La menace pesant sur le système dollar ne vient ni de la Chine ni des BRICS

Alors que pour les BRICS, l’idée de créer une monnaie commerciale commune fait son chemin (voir AS 25/24), différents récits se répandent en Occident, notamment parmi les réseaux conservateurs et proches de Donald Trump, présentant cette initiative comme une « attaque » contre le dollar américain ou le système dollar, en prétendant que l’utilisation proposée des technologies de la blockchain montre que les BRICS sont l’instrument de la clique perfide de Davos, qui cherche à éliminer l’argent physique.

Ces arguments ne sont pas seulement faux, ils reflètent une méconnaissance des questions économiques et monétaires, y compris dans les hautes sphères.

Prenons l’exemple de Piero Cipollone, membre du directoire de la BCE (qui attribue l’inflation au changement climatique, voir AS 23/24). Dans un article publié en juin sur le blog de la BCE, il accuse les BRICS de fragmenter le système monétaire international et de tenter de créer des plateformes distinctes pour remplacer les infrastructures mondiales existantes. Il en veut pour preuve le fait que « la Chine, l’Iran et la Russie ont créé leurs propres systèmes de messagerie pour les paiements transfrontaliers, tandis que les membres des BRICS ont commencé à discuter d’une plateforme ‘pont’ pour relier les paiements et les règlements numériques. Ces développements pourraient potentiellement perturber la fluidité des flux de capitaux et réduire l’efficacité du système financier mondial ».

Là, il inverse tout simplement la réalité. Les BRICS ne seraient pas en train de discuter d’« alternatives aux infrastructures mondiales existantes » si les États-Unis et l’UE n’utilisaient pas leurs propres monnaies comme une arme contre les autres, notamment en saisissant les actifs russes libellés dans ces monnaies. Le mouvement de « dédollarisation » à l’échelle mondiale est une mesure défensive, et la BCE s’est elle-même tiré une balle dans le pied en imposant des sanctions à la Russie.

Citons-en un autre, pour qui « la Chine va remplacer le dollar » : l’économiste populiste Jim Rickards. Il écrivait récemment que les États-Unis ont été entraînés dans une guerre financière et que « les BRICS et leur nouvelle monnaie » représentent une menace financière et monétaire pour eux. Même si le dollar américain reste la monnaie de réserve mondiale, estime-t-il, la monnaie des BRICS pourrait être utile pour régler les échanges. C’est ainsi que « la confiance dans les Etats-Unis se perdra, d’abord lentement, puis brusquement ».

Oui, la confiance dans les États-Unis s’érode et pourrait chuter brutalement, non pas à cause des BRICS ou de la Chine, mais de leur propre politique économique, basée sur l’expansion de l’économie spéculative et la destruction des valeurs physiques.

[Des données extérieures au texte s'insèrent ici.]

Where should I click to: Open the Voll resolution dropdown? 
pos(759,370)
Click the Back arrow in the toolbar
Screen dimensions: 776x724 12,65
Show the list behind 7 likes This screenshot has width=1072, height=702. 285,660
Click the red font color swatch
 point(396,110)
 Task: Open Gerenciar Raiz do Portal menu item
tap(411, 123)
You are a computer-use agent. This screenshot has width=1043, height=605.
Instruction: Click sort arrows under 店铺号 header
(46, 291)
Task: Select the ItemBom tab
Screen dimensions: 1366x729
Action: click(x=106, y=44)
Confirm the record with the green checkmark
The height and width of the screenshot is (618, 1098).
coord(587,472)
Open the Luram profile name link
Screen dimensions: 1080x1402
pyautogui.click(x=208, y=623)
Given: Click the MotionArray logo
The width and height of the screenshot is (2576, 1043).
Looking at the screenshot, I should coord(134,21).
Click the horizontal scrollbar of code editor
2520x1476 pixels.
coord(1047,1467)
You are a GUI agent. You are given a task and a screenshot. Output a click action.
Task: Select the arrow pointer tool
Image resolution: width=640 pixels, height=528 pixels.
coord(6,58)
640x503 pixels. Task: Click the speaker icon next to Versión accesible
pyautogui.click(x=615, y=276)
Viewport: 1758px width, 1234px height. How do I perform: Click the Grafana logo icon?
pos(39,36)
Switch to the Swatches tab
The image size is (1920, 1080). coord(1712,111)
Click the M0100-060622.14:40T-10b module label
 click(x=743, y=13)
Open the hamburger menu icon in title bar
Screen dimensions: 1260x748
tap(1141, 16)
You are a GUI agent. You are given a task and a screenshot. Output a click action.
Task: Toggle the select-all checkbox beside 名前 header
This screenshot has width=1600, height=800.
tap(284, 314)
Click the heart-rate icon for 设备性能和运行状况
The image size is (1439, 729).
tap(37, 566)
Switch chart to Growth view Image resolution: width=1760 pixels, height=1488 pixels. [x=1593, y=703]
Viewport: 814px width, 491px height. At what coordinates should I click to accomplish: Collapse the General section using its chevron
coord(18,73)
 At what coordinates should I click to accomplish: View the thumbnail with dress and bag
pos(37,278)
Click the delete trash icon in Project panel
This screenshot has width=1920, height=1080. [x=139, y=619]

L’initiative des BRICS et de la Chine, à l’ordre du jour de la réunion du groupe en octobre, n’est dirigée ni contre le dollar ni contre un quelconque pays, mais vise à créer un système de comptes permettant de maintenir la stabilité des monnaies et des matières premières, tout en favorisant l’expansion des échanges commerciaux et des crédits d’investissement. On discutera, entre autres, de la création d’une unité de compte liée à un panier de devises et de matières premières, ainsi que d’une institution centrale chargée de réguler les flux bilatéraux et d’émettre du crédit. Dans ce contexte, il a été proposé d’utiliser les technologies de la blockchain et une unité de compte « virtuelle », afin d’accélérer les transactions. Cela se limite toutefois aux flux commerciaux et aux investissements et n’a rien à voir avec la suppression de la monnaie physique. Le système monétaire des BRICS serait indépendant de tout système national d’épargne et de comptes bancaires.

Ainsi, le discours anti-BRICS et anti-Chine sert le pouvoir de Wall Street, seule entité menacée par ce nouveau système. S’ils veulent éviter une perte de confiance catastrophique dans le dollar, les États-Unis devraient lever les sanctions et assainir leur propre système, en mettant fin au « dollar de Wall Street » et en rétablissant les critères de la loi Glass-Steagall dans le monde bancaire.